*** RECORDS PROVIDED Section Begins ***

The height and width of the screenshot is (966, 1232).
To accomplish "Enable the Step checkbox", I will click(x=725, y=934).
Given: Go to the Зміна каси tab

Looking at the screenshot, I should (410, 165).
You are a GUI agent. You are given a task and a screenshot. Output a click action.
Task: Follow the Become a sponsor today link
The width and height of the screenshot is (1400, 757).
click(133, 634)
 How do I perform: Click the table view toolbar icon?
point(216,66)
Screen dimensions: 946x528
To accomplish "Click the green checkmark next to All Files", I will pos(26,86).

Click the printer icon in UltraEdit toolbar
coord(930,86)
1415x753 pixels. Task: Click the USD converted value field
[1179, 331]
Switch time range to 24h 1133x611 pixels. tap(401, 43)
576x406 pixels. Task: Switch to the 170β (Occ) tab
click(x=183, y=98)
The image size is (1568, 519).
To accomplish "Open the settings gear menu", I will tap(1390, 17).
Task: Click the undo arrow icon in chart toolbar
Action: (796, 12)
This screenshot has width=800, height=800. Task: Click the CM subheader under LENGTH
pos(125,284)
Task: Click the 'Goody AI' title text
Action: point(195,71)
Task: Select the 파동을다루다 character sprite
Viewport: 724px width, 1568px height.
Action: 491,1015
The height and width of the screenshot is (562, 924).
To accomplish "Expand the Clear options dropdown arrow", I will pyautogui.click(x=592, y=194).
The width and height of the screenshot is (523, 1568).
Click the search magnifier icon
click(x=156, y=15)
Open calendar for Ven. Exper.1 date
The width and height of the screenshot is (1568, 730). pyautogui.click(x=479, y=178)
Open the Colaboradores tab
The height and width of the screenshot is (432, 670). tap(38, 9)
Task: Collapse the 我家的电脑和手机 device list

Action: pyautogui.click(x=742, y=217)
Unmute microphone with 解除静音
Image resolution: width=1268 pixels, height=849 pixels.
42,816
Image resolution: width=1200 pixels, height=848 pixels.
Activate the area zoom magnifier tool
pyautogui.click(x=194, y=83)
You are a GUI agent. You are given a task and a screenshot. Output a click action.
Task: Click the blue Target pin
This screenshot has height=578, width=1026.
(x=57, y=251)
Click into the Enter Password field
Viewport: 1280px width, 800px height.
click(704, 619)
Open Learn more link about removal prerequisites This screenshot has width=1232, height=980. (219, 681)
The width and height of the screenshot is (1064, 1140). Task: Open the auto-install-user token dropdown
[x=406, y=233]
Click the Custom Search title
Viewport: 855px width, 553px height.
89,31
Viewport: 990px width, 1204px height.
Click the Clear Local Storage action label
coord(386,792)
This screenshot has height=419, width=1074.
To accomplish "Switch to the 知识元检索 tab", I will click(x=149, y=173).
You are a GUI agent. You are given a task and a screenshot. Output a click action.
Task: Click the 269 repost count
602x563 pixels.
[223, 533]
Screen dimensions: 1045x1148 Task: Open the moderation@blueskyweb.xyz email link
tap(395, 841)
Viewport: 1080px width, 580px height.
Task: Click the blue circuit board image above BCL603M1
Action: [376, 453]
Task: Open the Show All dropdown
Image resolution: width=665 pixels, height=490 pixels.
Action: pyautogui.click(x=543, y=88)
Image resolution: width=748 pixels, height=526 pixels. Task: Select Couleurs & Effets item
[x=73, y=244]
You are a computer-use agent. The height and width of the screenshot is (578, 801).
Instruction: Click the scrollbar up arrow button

*** RECORDS PROVIDED Section Ends ***

**ACTIVITY:**
Please repeat the records so that each one reads exactly as it does above.

**RESPONSE TO THE EXERCISE:**
The height and width of the screenshot is (966, 1232).
To accomplish "Enable the Step checkbox", I will click(x=725, y=934).
Given: Go to the Зміна каси tab

Looking at the screenshot, I should (410, 165).
You are a GUI agent. You are given a task and a screenshot. Output a click action.
Task: Follow the Become a sponsor today link
The width and height of the screenshot is (1400, 757).
click(133, 634)
 How do I perform: Click the table view toolbar icon?
point(216,66)
Screen dimensions: 946x528
To accomplish "Click the green checkmark next to All Files", I will pos(26,86).

Click the printer icon in UltraEdit toolbar
coord(930,86)
1415x753 pixels. Task: Click the USD converted value field
[1179, 331]
Switch time range to 24h 1133x611 pixels. tap(401, 43)
576x406 pixels. Task: Switch to the 170β (Occ) tab
click(x=183, y=98)
The image size is (1568, 519).
To accomplish "Open the settings gear menu", I will tap(1390, 17).
Task: Click the undo arrow icon in chart toolbar
Action: (796, 12)
This screenshot has width=800, height=800. Task: Click the CM subheader under LENGTH
pos(125,284)
Task: Click the 'Goody AI' title text
Action: point(195,71)
Task: Select the 파동을다루다 character sprite
Viewport: 724px width, 1568px height.
Action: 491,1015
The height and width of the screenshot is (562, 924).
To accomplish "Expand the Clear options dropdown arrow", I will pyautogui.click(x=592, y=194).
The width and height of the screenshot is (523, 1568).
Click the search magnifier icon
click(x=156, y=15)
Open calendar for Ven. Exper.1 date
The width and height of the screenshot is (1568, 730). pyautogui.click(x=479, y=178)
Open the Colaboradores tab
The height and width of the screenshot is (432, 670). tap(38, 9)
Task: Collapse the 我家的电脑和手机 device list

Action: pyautogui.click(x=742, y=217)
Unmute microphone with 解除静音
Image resolution: width=1268 pixels, height=849 pixels.
42,816
Image resolution: width=1200 pixels, height=848 pixels.
Activate the area zoom magnifier tool
pyautogui.click(x=194, y=83)
You are a GUI agent. You are given a task and a screenshot. Output a click action.
Task: Click the blue Target pin
This screenshot has height=578, width=1026.
(x=57, y=251)
Click into the Enter Password field
Viewport: 1280px width, 800px height.
click(704, 619)
Open Learn more link about removal prerequisites This screenshot has width=1232, height=980. (219, 681)
The width and height of the screenshot is (1064, 1140). Task: Open the auto-install-user token dropdown
[x=406, y=233]
Click the Custom Search title
Viewport: 855px width, 553px height.
89,31
Viewport: 990px width, 1204px height.
Click the Clear Local Storage action label
coord(386,792)
This screenshot has height=419, width=1074.
To accomplish "Switch to the 知识元检索 tab", I will click(x=149, y=173).
You are a GUI agent. You are given a task and a screenshot. Output a click action.
Task: Click the 269 repost count
602x563 pixels.
[223, 533]
Screen dimensions: 1045x1148 Task: Open the moderation@blueskyweb.xyz email link
tap(395, 841)
Viewport: 1080px width, 580px height.
Task: Click the blue circuit board image above BCL603M1
Action: [376, 453]
Task: Open the Show All dropdown
Image resolution: width=665 pixels, height=490 pixels.
Action: pyautogui.click(x=543, y=88)
Image resolution: width=748 pixels, height=526 pixels. Task: Select Couleurs & Effets item
[x=73, y=244]
You are a computer-use agent. The height and width of the screenshot is (578, 801).
Instruction: Click the scrollbar up arrow button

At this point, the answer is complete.